◆ **RECORDS FOR PROCESSING**
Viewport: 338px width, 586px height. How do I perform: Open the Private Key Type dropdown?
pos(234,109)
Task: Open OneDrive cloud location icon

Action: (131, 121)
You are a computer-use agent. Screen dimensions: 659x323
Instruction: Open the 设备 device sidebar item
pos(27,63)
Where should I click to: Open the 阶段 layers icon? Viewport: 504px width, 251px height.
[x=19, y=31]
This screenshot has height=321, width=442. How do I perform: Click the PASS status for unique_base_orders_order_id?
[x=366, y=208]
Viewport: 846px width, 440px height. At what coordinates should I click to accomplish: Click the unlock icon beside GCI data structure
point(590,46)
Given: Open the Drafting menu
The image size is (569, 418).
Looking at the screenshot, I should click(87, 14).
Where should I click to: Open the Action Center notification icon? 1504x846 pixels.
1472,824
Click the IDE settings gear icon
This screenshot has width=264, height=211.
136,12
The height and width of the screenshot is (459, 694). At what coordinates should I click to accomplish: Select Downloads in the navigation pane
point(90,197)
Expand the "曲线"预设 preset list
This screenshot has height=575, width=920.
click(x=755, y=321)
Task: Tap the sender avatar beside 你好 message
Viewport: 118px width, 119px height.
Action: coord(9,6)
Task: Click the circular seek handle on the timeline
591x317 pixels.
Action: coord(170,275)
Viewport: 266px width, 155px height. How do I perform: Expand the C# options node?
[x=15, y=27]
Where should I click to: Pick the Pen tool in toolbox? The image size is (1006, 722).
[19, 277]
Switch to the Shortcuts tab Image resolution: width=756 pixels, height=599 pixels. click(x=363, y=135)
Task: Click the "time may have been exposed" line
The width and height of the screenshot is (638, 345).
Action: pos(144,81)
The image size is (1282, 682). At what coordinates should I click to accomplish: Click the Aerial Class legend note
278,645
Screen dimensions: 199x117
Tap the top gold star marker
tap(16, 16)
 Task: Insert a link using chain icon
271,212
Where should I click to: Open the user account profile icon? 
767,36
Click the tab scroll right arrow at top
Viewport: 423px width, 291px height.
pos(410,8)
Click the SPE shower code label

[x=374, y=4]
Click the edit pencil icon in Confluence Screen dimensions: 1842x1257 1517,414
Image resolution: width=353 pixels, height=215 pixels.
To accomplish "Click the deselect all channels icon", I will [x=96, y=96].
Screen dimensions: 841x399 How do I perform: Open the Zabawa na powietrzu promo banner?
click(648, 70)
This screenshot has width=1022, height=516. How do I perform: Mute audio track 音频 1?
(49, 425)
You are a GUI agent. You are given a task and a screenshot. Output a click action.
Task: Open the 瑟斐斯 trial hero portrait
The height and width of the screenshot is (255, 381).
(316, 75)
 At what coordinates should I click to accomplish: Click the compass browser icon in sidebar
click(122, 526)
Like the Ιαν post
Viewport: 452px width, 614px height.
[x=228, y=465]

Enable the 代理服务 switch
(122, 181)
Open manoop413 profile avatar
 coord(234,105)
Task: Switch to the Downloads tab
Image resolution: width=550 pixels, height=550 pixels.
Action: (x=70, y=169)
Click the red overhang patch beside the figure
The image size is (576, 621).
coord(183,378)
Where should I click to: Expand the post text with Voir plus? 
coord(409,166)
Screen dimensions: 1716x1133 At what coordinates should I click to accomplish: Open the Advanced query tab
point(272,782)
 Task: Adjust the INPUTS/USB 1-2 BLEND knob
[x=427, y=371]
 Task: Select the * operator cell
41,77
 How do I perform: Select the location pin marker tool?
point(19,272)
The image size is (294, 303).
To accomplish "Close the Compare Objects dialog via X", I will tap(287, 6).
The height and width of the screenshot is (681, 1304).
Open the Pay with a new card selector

◆ **DIRECTIONS**
Copy the records word for word, everything from the line containing "Where should I click to: Open the 阶段" down to the line containing "point(590,46)".

◆ **TASK OUTPUT**
Where should I click to: Open the 阶段 layers icon? Viewport: 504px width, 251px height.
[x=19, y=31]
This screenshot has height=321, width=442. How do I perform: Click the PASS status for unique_base_orders_order_id?
[x=366, y=208]
Viewport: 846px width, 440px height. At what coordinates should I click to accomplish: Click the unlock icon beside GCI data structure
point(590,46)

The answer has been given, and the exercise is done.